Despite mounting losses quarter-after-quarter, the listed airlines – Jet Airways, Kingfisher Airlines and Spice jet – have seen renewed investor interest in their stocks in recent times. While the Bombay stock exchange’s 30-share Sensex has risen only 11.55 per cent in the last one month, Jet Airways , Kingfisher Airlines and Spice Jet have seen a 50.47 per cent, 36 per cent and 61.82 per cent jump in their share prices in the period. On Thursday, Jet Airways jumped 5.52 per cent to Rs 59.25 on the BSE.
The main reasons for market men’s sudden increased appetite for the shares of the airlines are the cut in aviation turbine fuel this week, rise in passenger occupancy levels and the possibility of a turnaround in the current quarter , state-run oil marketing firms has on Monday cut jet fuel price by 1.10 per cent .Following this, ATF prices in Delhi have come down by Rs 455 to Rs 39,968 per kilometer while in Mumbai it is down by Rs 474 to Rs 41,237 per kilolitre.
“Jet fuel is the largest component of costs for air carriers and accounts for almost 40 per cent of operational costs. Crude prices have been almost stable, hovering around $80 per barrel and is not expected to suddenly rise.
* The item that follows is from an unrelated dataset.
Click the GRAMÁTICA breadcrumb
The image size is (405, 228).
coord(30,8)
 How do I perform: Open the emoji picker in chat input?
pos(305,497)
This has acted as a big sentiment booster for market men to make purchases in these two counters,” said Anand Rathi Financial Services vice president DD Sharma.
There is an overall bullish sentiment across the market backed by the robust GDP numbers which is another reason for a renewal of interest in the aviation sector.” Things are looking good at the moment as business travel is again picking up. On the back of encouraging GDP numbers, corporate are loosening their purse strings and are willing to spend a little more which is helping us to get better occupancy,” said the spokesperson of one of the airlines requesting anonymity.
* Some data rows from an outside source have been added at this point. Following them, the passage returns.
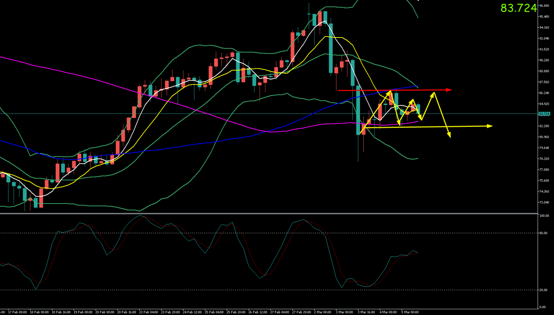Screen dimensions: 554x315
Task: Select the 25 Feb 04:00 time label
Action: (x=214, y=312)
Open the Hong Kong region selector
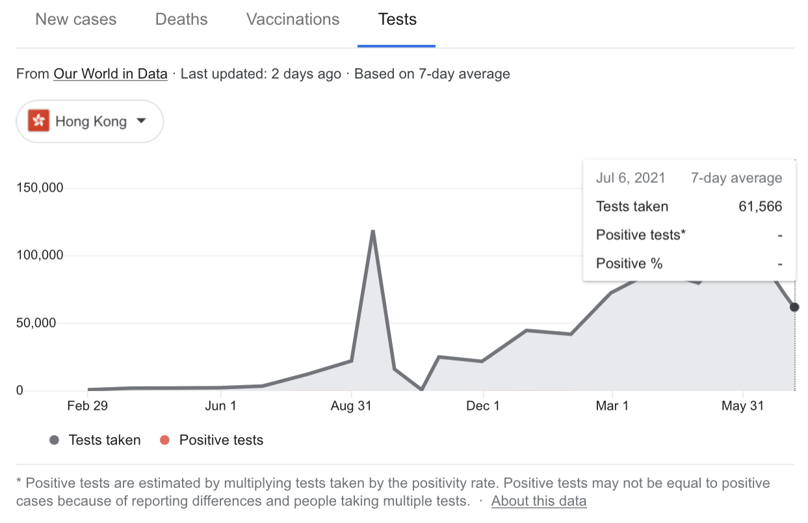The height and width of the screenshot is (523, 808). [90, 121]
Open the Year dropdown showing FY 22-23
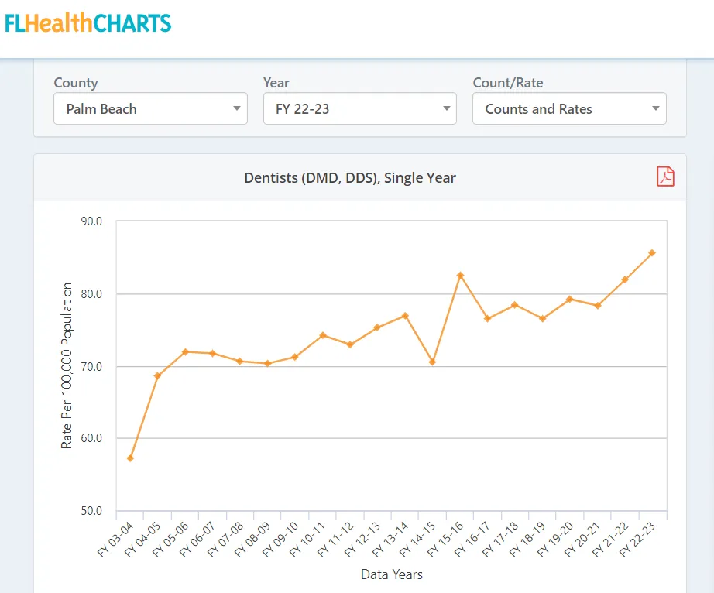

“Occupancy rates have also been better because of the three long weekends in the last two months. During that period demand went up by around 25 per cent. December being the peak tourist season we are expecting better inflow of tourists – both domestic and international – however, yield still remains a concern for us. We are hoping that the coming months will be better with the economy again looking to be going on a higher growth trajectory,” he said.
Market men are also hoping that the present rise in share prices will give the companies some bargaining capacity in case they want to approach institutions to raise funds through QIPs (qualified institutional placement).